Of course, the report itself is so much more damning than what has been published in newspapers.  Let me offer three personal highlights …

(1) The Department of Defense (DOD) misled Congress by assigning grades to units that were not even being mentored or assessed (p. 14):

[I]n some reports to Congress, DOD reported capability ratings for more police units than had actually been assessed.  Units that had not been assessed were reported by DOD at the CM-4 level [i.e. the lowest level].  In biannual reports to Congress, prior to April 2010, Defense reported capability ratings for as many as 559 ANP units. However, as of March 2010, only 229 police units were being directly mentored or partnered and assessed using the CM system, according to IJC [International Security Assistance Force Joint Command] reports. IJC and NTM-A/CSTC-A [NATO Training Mission-Afghanistan/Combined Security Transition Command - Afghanistan] officials agreed that the charts included in DOD’s June 2009 and October 2009 reports to Congress on Progress toward Security and Stability in Afghanistan included CM ratings for units that had not been assessed.

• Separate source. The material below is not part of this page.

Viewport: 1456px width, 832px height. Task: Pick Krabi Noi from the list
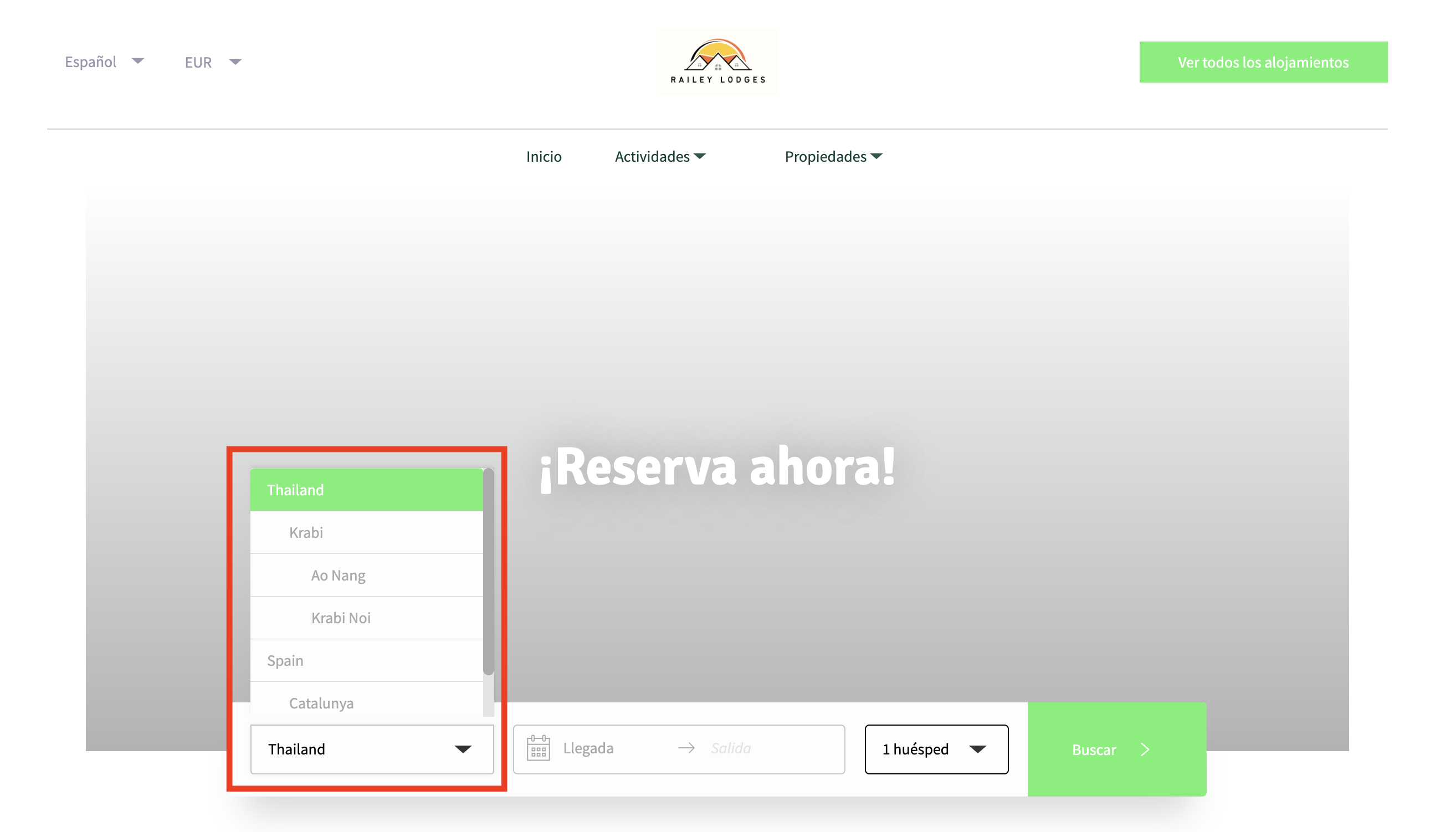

The Pentagon effectively inflated the size of the total Afghan police forces by 144 percent. Someone please inform Brookings scholar Michael O’Hanlon.

(2) The IJC has assigned the highest grade (CM-1) to units that barely function.

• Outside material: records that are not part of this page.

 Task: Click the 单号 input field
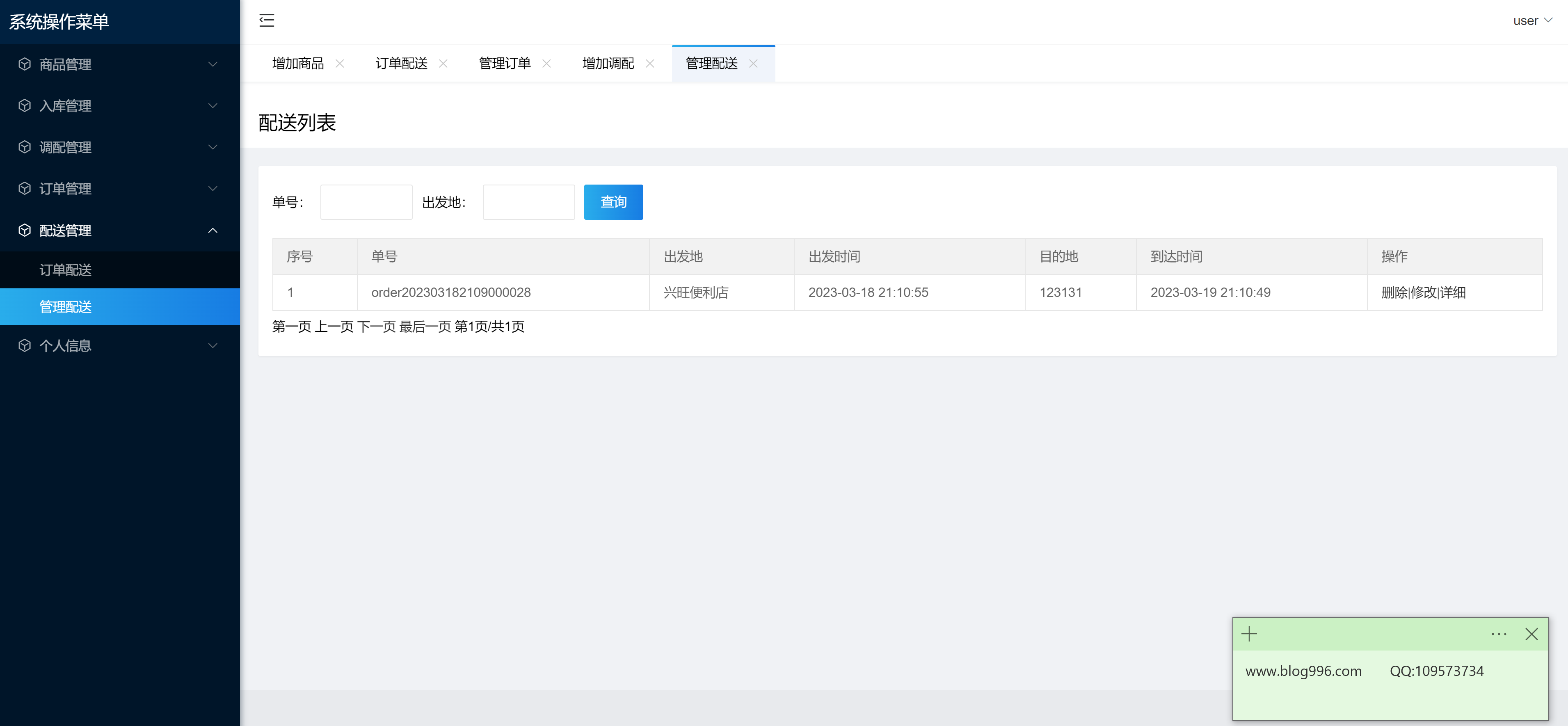(x=366, y=202)
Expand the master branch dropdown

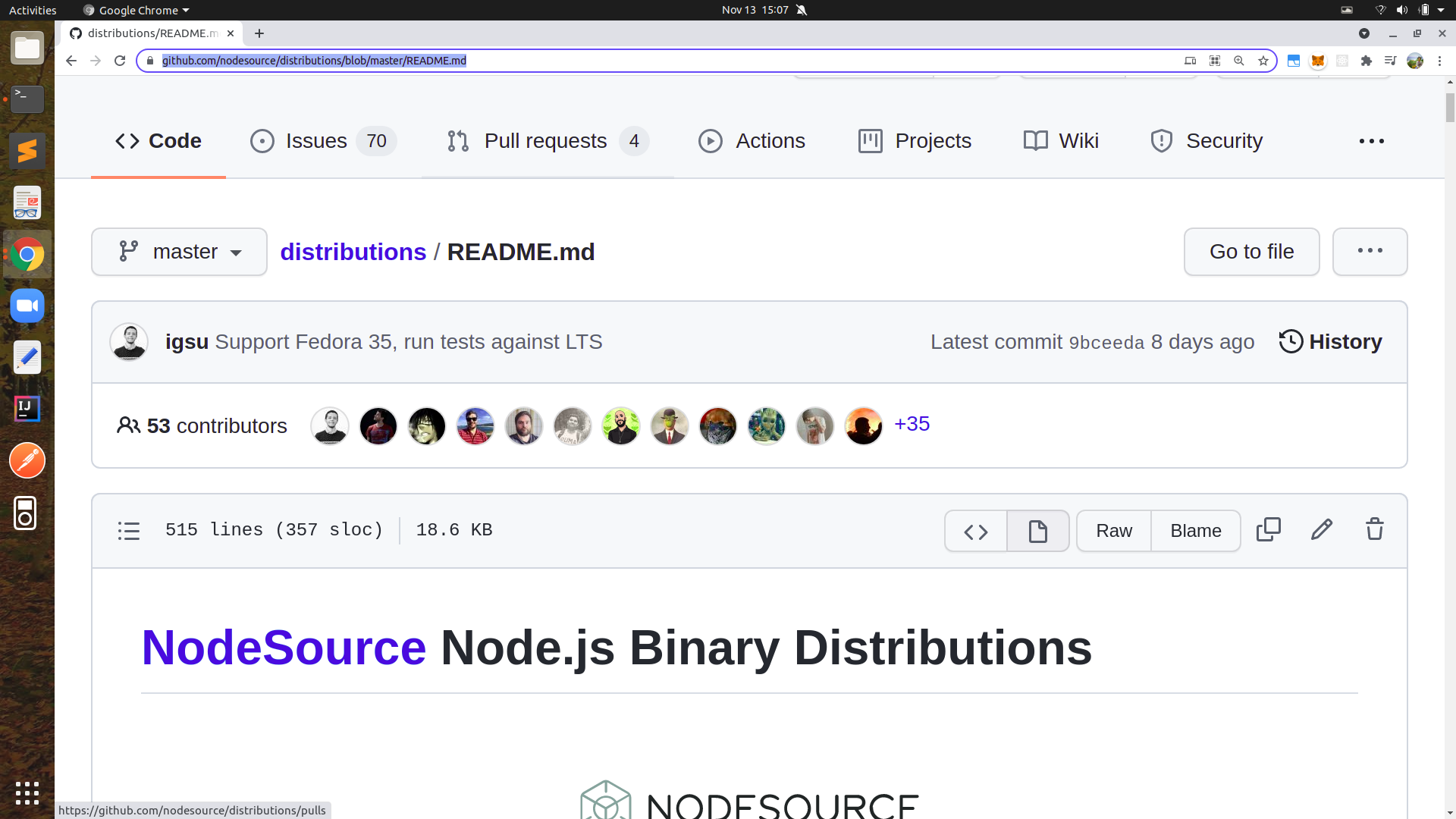[x=179, y=252]
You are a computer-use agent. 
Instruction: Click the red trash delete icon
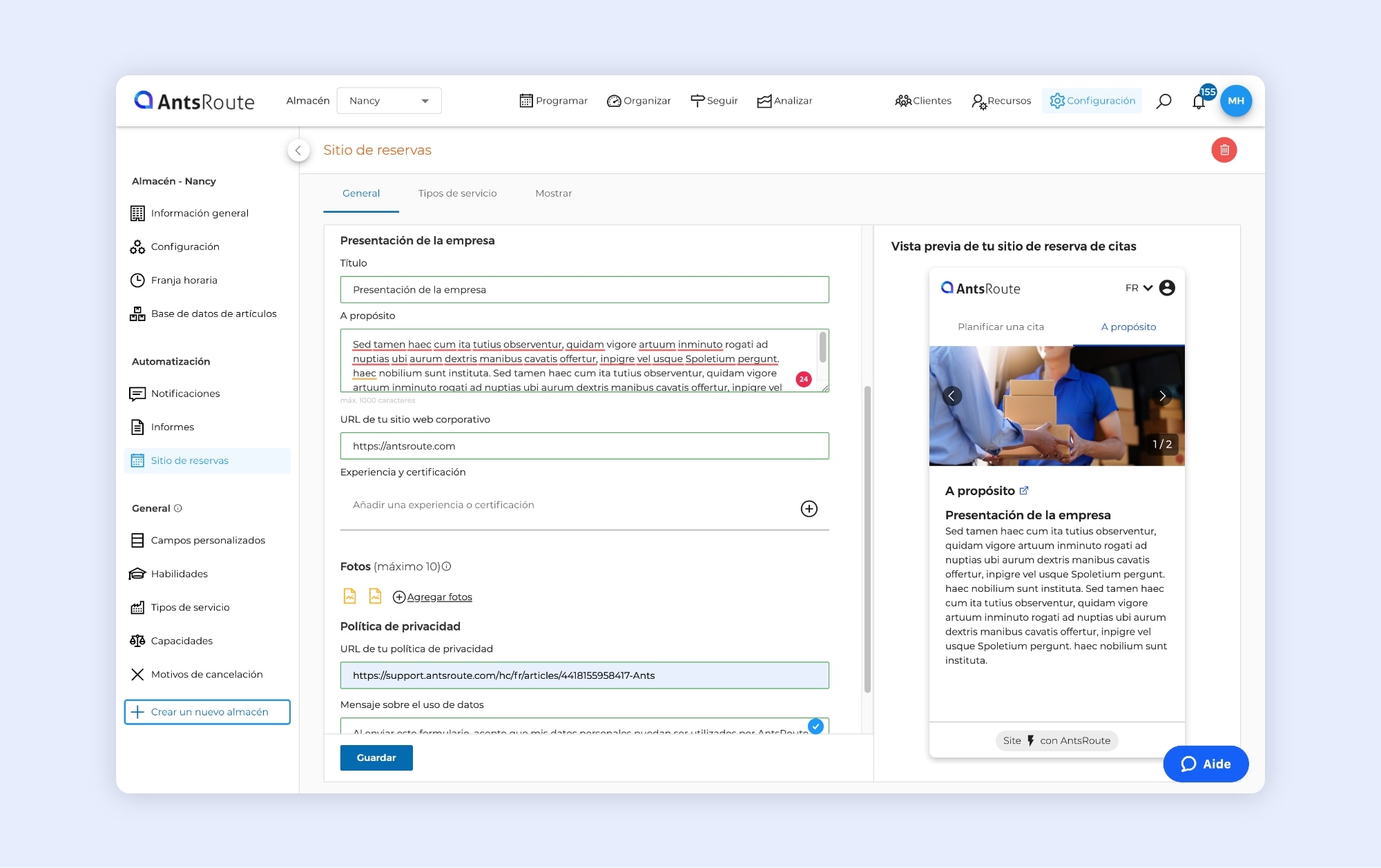click(x=1224, y=150)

Take, for example, Baghlan-e Jadid: In March 2010, IJC reported the highest rating for the Baghlan-e Jadid police unit in the northeast Afghanistan.  The grade indicates that the force has graduated the program and is capable of functioning on its own.  The unit completed its training in June 2009.

In February 2010, a month before the reported grade, the SIGAR inspection team requested a visit to Baghlan-e Jadid.  But their request was denied (p.13):

U.S. police mentors working in Regional Command North stated that they could not support our request because the police district was “not secure.” We also consulted IJC officials who said that the district was “overrun with insurgents.” One IJC official … added that in his opinion the Baghlan-e Jadid police force had “withered away to the point that it barely functions.” Another U.S. military official, operating from within RC-North said, “I doubt CM1.  Most of their police officers do not even have uniforms, nor has the majority received basic training, either.”

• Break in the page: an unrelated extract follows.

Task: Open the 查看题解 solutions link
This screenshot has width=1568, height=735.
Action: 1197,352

Yes,  Baghlan-e Jadid’s police received the IJC’s seal of approval a month after an IJC official opined that the force had all but disappeared.

(3) Many of the newly minted Afghan security forces spend their days getting high.  More than 50 percent of “policemen” in Ghazni and Paktika Provinces are using. Some units spend all day, every day toking in the “department”:

According to several officials with responsibility of ANSF development, an extreme case of drug abuse had occurred at an ANC unit of about 100 personnel based at Nimla Gardens, Nangarhar Province.  There, according to eye witness accounts from U.S. military personnel, ANCOP personnel were openly using marijuana and were unwilling to conduct operations or even leave their compound.

I don’t know if I’d hold it against them.  They’re merely following the role model of President Karzai himself.